Good Life, Good Economy

自己流経済学再入門、その他もろもろ

パトリック・ゲデスに関するノート1

2010-11-05 | Weblog
Patrick Geddes (1854-1932)
Ballatar, Aberdeenshire, Scotland出身
都市計画家、植物学者、社会学者

Volker M.Welter, Biopolis - Patrick Geddes and the City of Life, Ch.1 "Angling for Cities!"より

1853年 オースマンのパリ再開発始まる
1859年 セルダによるバルセロナ市街地拡張案公表される
また、ウィーンでもフェルスター案によるリング大通りの建設に着手

これらの都市計画の実践は、19世紀末にかけて、都市計画・デザインに関する活発な議論の礎となった。ゲデスはそれらの議論の中心人物となっていったが、恐らくはその植物学者としての出自が、彼をして他の都市計画家や社会改革者から区別させる要因となっている。

ダーウィンの進化論の影響を受け、ゲデスは生命の形態や、環境との相互作用による生命の発現に強く惹かれるようになる。Welterの著書から引用すると;

In this light, Geddes's lifelong interest in the city takes on a meaning far beyond the typical late nineteenth-century social consciousness based in finding relief for urban misery through philanthropic endeavors. The city is for Geddes the most distinct form that human life can take; even more, it is the form human life should take, especially in its highest development as cooperative and communal life.

1978年から79年にかけ、ゲデスはソルボンヌで生物学を学ぶが、そこでフレデリック・ル・プレーの社会学の感化を受ける。

WelterはThe Economics of NatureとThe Economies of Citiesと題された二節を設けている。ゲデスの経済観についての言及は比較的珍しいと思われる。ゲデスは消費と生産をnecessariesとsuper-necessariesに二分して考えている。necessariesとは燃料、食糧等の文字通り必需品であり、super-necessariesは純粋に審美的な物品、例えば装飾的な家具や食器、衣装等をいう。

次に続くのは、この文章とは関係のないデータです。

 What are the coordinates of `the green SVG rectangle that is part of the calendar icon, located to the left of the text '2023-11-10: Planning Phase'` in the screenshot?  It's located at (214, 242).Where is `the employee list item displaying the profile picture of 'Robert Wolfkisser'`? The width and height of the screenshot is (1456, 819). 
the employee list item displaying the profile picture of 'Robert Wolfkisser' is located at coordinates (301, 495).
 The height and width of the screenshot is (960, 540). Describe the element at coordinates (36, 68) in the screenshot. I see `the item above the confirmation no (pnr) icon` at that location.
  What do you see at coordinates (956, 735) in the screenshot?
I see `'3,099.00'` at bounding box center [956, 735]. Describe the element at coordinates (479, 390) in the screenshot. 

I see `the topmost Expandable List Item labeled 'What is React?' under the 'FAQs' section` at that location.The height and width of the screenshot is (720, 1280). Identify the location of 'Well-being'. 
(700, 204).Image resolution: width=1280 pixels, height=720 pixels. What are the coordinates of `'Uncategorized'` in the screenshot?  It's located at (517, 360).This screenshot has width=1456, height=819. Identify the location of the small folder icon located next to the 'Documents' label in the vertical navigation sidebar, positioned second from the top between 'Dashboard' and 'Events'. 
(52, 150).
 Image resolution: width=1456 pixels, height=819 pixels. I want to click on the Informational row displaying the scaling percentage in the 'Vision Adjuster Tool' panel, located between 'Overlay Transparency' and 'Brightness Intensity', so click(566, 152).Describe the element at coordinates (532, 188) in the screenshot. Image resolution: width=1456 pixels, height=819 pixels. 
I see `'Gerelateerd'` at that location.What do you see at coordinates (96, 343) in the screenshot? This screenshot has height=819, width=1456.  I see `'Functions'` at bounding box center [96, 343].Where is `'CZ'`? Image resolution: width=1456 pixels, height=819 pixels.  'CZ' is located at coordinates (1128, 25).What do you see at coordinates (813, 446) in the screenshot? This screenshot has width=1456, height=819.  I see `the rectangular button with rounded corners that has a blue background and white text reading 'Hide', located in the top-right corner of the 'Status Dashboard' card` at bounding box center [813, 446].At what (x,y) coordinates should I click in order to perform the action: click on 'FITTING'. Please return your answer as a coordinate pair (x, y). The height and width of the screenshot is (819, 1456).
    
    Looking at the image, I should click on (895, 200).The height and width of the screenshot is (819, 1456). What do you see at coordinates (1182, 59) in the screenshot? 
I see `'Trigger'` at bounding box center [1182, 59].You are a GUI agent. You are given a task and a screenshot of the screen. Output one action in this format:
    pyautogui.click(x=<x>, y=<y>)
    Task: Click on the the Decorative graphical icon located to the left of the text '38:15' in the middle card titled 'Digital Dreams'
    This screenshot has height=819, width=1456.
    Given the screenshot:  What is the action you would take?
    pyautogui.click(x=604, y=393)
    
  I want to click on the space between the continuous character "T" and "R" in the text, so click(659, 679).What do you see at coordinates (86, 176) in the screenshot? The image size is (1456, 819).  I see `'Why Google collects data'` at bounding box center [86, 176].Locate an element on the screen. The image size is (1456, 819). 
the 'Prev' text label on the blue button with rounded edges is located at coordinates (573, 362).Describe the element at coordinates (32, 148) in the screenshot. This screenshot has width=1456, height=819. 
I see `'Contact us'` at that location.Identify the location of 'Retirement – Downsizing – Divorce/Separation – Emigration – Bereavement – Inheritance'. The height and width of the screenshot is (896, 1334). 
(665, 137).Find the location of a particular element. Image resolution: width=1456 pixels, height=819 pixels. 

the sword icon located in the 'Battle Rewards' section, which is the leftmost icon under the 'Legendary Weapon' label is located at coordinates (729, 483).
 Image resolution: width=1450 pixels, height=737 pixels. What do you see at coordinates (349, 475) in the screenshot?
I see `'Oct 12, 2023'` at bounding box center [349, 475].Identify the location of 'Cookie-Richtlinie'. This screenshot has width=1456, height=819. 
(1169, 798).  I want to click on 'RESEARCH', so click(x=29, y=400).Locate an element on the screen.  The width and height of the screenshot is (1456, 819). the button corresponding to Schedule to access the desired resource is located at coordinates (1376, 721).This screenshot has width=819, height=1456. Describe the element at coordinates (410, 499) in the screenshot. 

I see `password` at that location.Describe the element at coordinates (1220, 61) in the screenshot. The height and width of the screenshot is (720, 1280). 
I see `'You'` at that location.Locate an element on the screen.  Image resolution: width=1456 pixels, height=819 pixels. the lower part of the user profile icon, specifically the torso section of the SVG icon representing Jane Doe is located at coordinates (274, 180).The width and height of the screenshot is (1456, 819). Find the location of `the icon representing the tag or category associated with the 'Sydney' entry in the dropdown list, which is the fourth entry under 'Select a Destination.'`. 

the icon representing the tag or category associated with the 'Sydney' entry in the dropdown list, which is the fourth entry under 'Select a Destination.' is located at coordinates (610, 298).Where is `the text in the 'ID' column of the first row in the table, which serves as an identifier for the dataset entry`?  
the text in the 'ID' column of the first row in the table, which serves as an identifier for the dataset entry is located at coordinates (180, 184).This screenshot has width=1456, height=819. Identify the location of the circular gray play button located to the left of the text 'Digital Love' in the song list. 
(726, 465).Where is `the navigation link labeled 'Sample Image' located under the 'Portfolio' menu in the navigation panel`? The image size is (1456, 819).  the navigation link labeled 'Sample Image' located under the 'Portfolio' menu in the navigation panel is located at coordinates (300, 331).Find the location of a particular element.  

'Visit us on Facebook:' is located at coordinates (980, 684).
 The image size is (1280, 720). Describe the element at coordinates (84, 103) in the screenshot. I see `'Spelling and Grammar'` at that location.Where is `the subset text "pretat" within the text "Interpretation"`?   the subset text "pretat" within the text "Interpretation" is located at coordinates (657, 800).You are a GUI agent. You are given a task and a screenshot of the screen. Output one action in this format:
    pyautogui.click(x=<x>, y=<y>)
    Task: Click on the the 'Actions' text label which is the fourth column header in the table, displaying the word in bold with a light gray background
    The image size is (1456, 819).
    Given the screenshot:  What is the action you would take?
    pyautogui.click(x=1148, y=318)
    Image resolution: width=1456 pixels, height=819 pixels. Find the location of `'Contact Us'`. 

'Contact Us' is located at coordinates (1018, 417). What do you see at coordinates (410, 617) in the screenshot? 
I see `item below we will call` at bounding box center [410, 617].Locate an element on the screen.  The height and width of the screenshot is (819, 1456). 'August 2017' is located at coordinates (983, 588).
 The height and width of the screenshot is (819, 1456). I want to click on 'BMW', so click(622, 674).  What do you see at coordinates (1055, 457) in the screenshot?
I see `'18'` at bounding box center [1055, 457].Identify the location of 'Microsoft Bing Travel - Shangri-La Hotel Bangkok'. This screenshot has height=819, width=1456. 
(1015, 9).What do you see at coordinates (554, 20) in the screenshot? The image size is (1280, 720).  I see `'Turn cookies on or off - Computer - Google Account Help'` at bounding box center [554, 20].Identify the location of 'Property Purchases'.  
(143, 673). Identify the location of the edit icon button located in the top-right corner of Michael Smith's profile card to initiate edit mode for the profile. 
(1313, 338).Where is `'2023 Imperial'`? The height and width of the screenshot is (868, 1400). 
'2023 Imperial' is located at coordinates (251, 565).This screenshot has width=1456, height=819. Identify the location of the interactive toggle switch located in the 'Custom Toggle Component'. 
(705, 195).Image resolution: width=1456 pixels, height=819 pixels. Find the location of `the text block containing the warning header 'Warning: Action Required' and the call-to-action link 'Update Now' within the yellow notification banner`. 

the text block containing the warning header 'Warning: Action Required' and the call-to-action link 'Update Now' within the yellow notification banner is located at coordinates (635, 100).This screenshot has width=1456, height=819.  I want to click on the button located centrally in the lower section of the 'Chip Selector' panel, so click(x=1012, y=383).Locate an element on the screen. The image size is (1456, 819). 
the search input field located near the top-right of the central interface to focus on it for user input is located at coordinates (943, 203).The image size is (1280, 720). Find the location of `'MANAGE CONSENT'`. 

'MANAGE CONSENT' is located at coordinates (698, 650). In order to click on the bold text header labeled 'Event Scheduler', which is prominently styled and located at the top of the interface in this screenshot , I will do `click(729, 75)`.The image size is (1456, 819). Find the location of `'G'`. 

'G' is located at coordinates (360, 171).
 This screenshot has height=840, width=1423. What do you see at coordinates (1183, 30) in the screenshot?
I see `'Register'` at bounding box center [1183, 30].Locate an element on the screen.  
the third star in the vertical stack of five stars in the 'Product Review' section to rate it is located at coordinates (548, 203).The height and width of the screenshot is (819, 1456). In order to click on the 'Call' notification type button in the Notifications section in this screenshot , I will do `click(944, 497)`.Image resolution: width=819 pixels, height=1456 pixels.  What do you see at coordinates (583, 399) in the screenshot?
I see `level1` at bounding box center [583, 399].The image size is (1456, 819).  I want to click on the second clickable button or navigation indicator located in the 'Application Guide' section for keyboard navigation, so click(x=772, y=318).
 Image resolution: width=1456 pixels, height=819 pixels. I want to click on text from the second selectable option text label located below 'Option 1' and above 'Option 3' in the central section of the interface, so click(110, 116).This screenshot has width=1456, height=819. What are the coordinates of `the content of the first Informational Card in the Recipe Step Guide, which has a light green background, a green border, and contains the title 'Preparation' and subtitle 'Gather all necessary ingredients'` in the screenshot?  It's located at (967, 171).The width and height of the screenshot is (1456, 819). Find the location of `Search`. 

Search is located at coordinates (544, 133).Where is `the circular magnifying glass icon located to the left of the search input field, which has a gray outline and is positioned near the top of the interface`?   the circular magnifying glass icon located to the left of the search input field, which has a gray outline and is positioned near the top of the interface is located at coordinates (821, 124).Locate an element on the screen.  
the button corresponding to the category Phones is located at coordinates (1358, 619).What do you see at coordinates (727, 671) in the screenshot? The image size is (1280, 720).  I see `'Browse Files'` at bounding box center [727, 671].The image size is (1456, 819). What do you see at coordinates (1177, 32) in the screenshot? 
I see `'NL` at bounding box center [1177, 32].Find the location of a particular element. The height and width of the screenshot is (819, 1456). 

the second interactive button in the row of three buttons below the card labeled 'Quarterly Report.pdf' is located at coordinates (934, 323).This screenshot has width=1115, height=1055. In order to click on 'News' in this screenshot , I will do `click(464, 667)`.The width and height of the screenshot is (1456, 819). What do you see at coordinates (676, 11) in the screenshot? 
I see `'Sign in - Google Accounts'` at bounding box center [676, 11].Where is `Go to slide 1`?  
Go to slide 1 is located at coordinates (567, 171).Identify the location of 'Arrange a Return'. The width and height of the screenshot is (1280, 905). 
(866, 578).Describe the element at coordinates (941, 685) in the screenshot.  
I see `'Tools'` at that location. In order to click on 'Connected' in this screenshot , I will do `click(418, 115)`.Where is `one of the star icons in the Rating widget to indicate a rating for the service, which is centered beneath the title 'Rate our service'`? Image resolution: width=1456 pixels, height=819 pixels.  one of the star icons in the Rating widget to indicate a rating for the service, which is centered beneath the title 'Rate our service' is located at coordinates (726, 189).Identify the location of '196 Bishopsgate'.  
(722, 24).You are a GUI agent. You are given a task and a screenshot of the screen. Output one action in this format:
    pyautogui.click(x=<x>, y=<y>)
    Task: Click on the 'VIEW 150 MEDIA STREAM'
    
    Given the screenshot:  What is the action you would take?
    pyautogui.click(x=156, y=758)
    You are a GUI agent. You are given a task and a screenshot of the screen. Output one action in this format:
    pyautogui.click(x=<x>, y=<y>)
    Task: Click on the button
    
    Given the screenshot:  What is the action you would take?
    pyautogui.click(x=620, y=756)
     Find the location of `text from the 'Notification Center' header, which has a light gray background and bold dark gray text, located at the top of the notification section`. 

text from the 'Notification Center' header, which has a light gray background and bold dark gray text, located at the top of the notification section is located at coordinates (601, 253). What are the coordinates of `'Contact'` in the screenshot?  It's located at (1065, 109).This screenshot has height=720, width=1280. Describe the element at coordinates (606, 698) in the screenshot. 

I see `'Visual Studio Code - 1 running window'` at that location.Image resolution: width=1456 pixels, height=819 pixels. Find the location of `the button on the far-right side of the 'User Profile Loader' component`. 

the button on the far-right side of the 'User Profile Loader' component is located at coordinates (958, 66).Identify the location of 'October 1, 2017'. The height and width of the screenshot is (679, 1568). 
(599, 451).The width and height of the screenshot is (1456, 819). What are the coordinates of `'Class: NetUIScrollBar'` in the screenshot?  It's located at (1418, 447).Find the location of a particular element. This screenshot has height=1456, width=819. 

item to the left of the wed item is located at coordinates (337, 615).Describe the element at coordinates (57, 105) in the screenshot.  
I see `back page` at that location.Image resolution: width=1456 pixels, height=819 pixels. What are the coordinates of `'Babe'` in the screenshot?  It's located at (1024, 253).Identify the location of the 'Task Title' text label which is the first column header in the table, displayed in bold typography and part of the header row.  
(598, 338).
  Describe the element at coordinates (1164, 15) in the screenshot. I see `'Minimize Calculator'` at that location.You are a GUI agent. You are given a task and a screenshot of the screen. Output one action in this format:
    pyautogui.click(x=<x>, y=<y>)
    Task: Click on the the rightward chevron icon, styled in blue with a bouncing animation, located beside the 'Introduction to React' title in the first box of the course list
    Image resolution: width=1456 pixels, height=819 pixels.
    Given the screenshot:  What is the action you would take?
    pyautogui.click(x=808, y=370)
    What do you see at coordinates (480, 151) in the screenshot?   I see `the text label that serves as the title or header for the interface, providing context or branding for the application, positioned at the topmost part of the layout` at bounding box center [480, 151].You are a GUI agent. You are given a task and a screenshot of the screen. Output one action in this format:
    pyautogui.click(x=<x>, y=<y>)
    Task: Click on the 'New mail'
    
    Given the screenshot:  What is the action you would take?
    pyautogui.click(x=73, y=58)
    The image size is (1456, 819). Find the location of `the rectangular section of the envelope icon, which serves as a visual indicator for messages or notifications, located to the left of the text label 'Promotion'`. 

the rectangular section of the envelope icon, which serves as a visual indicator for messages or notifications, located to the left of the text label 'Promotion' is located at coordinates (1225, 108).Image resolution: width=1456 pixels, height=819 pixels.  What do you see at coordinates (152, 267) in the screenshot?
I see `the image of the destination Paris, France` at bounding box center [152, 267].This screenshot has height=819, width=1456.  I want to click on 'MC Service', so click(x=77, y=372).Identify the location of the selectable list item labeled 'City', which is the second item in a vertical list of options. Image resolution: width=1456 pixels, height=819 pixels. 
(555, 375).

ゲデスによれば、生命のより高度な形態はより複雑な神経システムに依拠するため、生命のより高度な形態(より発達した人間)はより多くのsuper-necessariesを必要とする、ということになる。

ゲデスは資本主義をsuper-necessariesを犠牲にして、necessariesの回転を速め、エネルギーや物質を浪費する経済システムと捉えており、これを是正するにはsuper-necessariesの創造へ向けた生産・消費システムへと転換する必要があると認識していた。

ゲデスは自然法則に則った経済を志向しており、これは古典ギリシアの経済観-農業を中心とした健全な家族(オイコス)経営の世界-を取り入れたものである。ここではジョン・ラスキンの影響が見出される。

ゲデスにとっては、現存の都市はエネルギーや物質を浪費する存在であり、来るべき新しい都市は、super-necessariesの恒久的な富を創造する、"healthy and happy artists"の都市である、としている。